#### [Passage shown]
Only one query sequence is allowed per mail message and your 
sequence must be in so-called FASTA/Pearson format.  Namely, it 
includes a mandatory comment line beginning with a greater-than 
sign ">" followed by the name of the sequence, a space, and an 
optional note about the sequence.  The sequence data begin on 
the next line without the greater-than sign.  Characters except 
standard one-letter code for 20 amino acids, e.g., spaces, 
numeric, carriage returns and even X, will be removed off by 
the system.  The system is case-insensitive (lower cases will 
be changed to upper cases).  All lines of the sequence 
(including the description line) should be kept to 80 
characters or less in length.  Be careful not to include 
signature in the query mail.

The input sequence is expected to be a direct translation from 
the genetic information and to contain all information for 
sorting.  Thus, a warning message will be issued if it starts 
by an amino acid except M (methionine).


III. OUTPUT FOR BACTERIAL SEQUENCES --------------------------

Gram-positive or Gram-negative

In the current version, programs and parameters are the same 
for both kinds of bacteria.  The inner membrane in Gram-
negative bacteria is thought to be equivalent to the membrane 
of Gram-positive bacteria.  And the outside in Gram-positive 
ones is further divided into either the periplasm or the outer 
membrane in Gram-negative ones.


Recognition of Signal Sequence

In Gram-negative bacteria, most periplasmic and outer membrane 
proteins have a signal sequence (also called a leader peptide)

#### [What you need to do]
Copy the passage above on submitting query sequences and the bacterial output in full, word for word.

#### [Information provided]
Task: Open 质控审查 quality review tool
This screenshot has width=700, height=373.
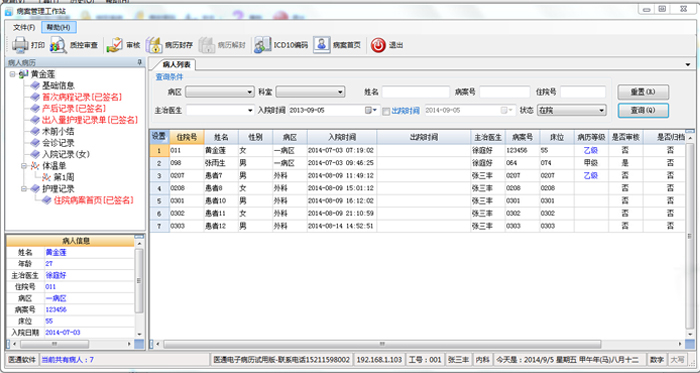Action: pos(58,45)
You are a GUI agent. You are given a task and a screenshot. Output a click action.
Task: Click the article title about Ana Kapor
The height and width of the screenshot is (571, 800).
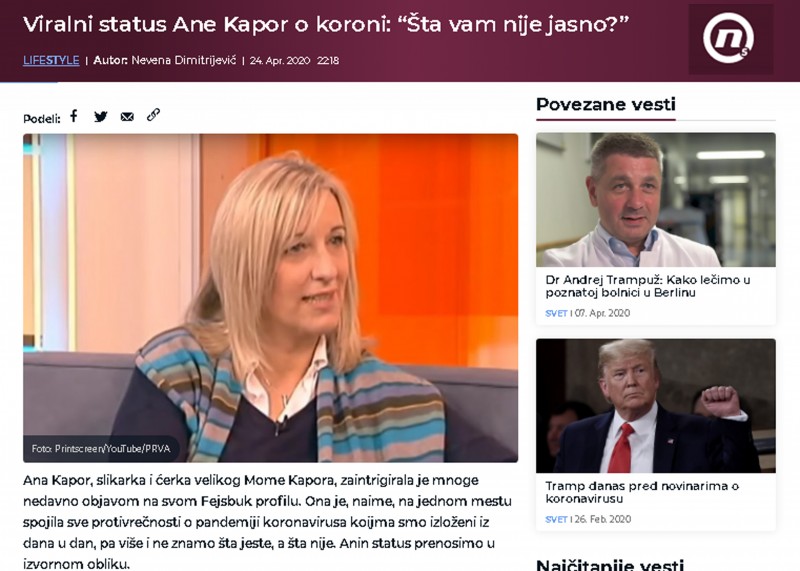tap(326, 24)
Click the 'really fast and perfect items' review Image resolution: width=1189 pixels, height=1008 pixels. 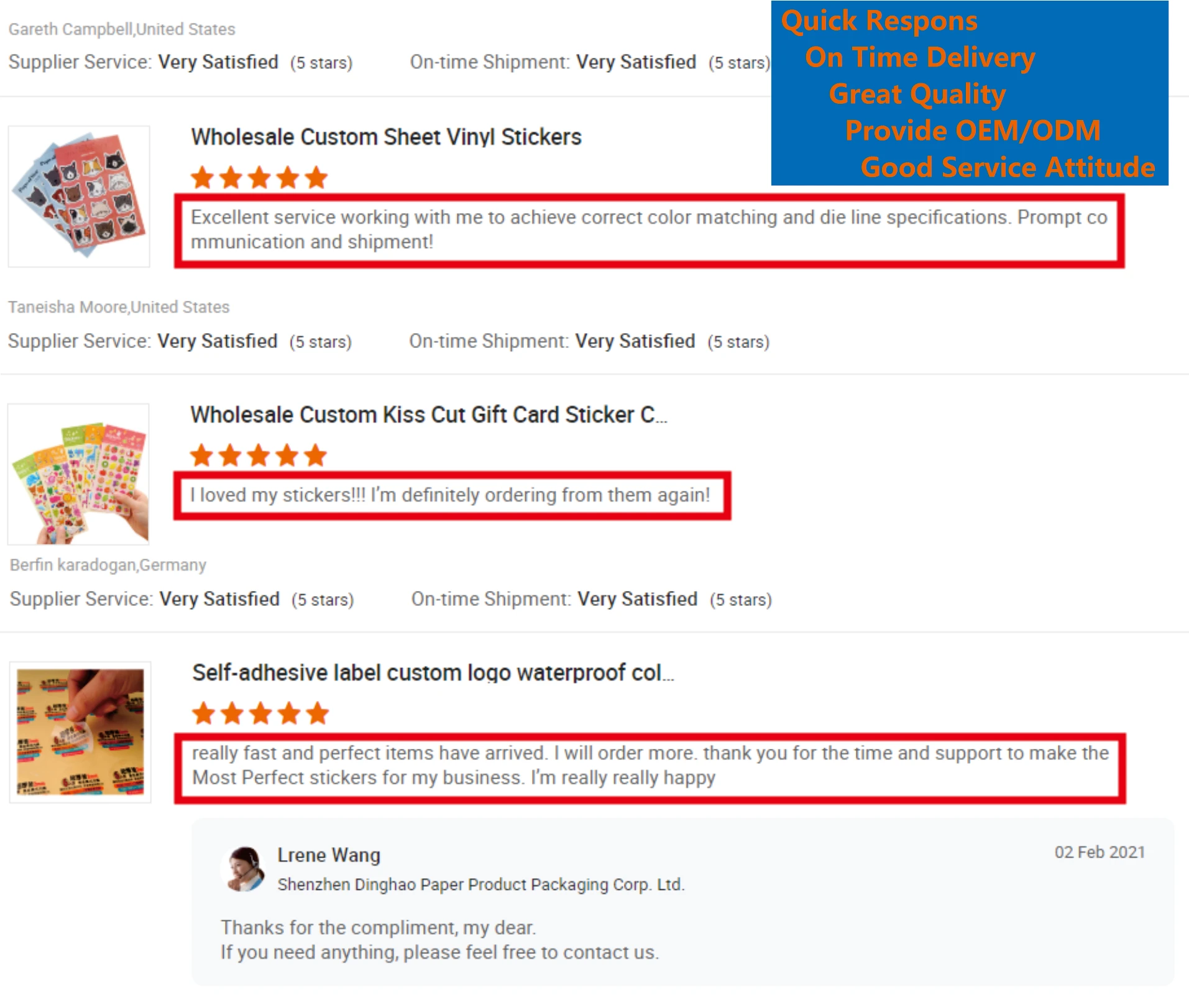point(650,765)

#### [Response area]
Only one query sequence is allowed per mail message and your 
sequence must be in so-called FASTA/Pearson format.  Namely, it 
includes a mandatory comment line beginning with a greater-than 
sign ">" followed by the name of the sequence, a space, and an 
optional note about the sequence.  The sequence data begin on 
the next line without the greater-than sign.  Characters except 
standard one-letter code for 20 amino acids, e.g., spaces, 
numeric, carriage returns and even X, will be removed off by 
the system.  The system is case-insensitive (lower cases will 
be changed to upper cases).  All lines of the sequence 
(including the description line) should be kept to 80 
characters or less in length.  Be careful not to include 
signature in the query mail.

The input sequence is expected to be a direct translation from 
the genetic information and to contain all information for 
sorting.  Thus, a warning message will be issued if it starts 
by an amino acid except M (methionine).


III. OUTPUT FOR BACTERIAL SEQUENCES --------------------------

Gram-positive or Gram-negative

In the current version, programs and parameters are the same 
for both kinds of bacteria.  The inner membrane in Gram-
negative bacteria is thought to be equivalent to the membrane 
of Gram-positive bacteria.  And the outside in Gram-positive 
ones is further divided into either the periplasm or the outer 
membrane in Gram-negative ones.


Recognition of Signal Sequence

In Gram-negative bacteria, most periplasmic and outer membrane 
proteins have a signal sequence (also called a leader peptide)